Healey, who doesn’t live in the Fourth District, has waded into competitive Democratic primaries before, endorsing Representative Ayanna Pressley in her 2018 challenge to then-incumbent Congressman Michael Capuano.
“I’ve worked alongside Jesse for a long time,” Healey said in a statement. “I’ve seen her commitment to protecting women’s access to reproductive health care, expanding workers’ rights, and advocating for families devastated by the opioid crisis. I’m proud to support Jesse because I know she will fight for the equitable future that the people of Massachusetts deserve.”
Mermell, who was former Governor Deval Patrick’s top communications aide, has rallied support from several the state’s established Democratic corners, including Pressley, a longtime friend; state Auditor Suzanne Bump; and influential unions, such as the SEIU and the Massachusetts Teachers Association.
A rebranded super PAC that was once heavily funded by those labor groups also waded into the race Thursday, disclosing nearly $25,000 in spending on mailers backing Mermell’s candidacy. The group, now known as Commonwealth Values PAC, first emerged as the Rethink PAC during the 2012 cycle, when it spent more than $1.1 million opposing then-Senator Scott Brown in his race with Elizabeth Warren.
SEIU unions and the Massachusetts Teachers Association collectively poured hundreds of thousands eight years ago into the PAC, which had roughly $75,000 on hand to start July.
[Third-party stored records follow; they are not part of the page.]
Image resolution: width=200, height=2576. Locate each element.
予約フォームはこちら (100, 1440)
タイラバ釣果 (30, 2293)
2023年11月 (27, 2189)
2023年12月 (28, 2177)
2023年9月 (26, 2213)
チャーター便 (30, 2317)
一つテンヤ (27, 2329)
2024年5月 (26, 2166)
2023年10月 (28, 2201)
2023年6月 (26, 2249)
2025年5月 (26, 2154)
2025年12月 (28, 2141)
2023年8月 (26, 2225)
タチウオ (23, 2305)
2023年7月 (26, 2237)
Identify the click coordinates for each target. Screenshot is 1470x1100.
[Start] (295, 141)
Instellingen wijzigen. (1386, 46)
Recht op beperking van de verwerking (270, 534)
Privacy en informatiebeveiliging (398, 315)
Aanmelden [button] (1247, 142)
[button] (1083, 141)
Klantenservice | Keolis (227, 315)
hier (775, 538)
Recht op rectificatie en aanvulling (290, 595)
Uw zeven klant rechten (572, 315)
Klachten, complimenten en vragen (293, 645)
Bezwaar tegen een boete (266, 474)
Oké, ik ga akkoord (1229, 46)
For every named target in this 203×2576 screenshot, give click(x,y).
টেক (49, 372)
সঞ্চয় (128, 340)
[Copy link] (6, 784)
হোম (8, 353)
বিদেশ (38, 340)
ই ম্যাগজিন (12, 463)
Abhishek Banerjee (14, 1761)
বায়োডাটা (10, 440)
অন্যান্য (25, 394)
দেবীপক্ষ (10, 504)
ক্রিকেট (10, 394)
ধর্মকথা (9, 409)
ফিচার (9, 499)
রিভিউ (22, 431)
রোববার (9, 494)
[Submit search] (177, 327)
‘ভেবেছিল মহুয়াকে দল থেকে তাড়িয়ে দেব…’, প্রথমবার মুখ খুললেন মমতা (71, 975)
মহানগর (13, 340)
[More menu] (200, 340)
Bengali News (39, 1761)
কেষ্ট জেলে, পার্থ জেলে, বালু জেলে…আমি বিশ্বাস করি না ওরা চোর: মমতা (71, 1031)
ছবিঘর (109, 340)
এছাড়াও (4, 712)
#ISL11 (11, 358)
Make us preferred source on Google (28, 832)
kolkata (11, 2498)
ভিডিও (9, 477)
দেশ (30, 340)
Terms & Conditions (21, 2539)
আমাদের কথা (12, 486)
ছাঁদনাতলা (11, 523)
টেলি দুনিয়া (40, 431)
It has yet to report any new donations.
It’s only the latest outside group to spend in the race’s final weeks. A super PAC funded, in part, by Auchincloss’s parents and a national veterans group has also spent heavily on advertising, dropping more than $420,850 in less than two weeks on television ads and mailers to bolster the US Marine veteran’s candidacy.
Other candidates have received outside help, too, or have bolstered their campaigns with personal loans.
Auchincloss, Newton city councilor Becky Walker Grossman, Brookline Democratic Ihssane Leckey, tech entrepreneur Christopher Zannetos and Alan Khazei, the co-founder of City Year, have collectively launched more than $2.2 million in television ads in recent weeks, expanding their reach to voters as the novel coronavirus pandemic limits in-person campaigning.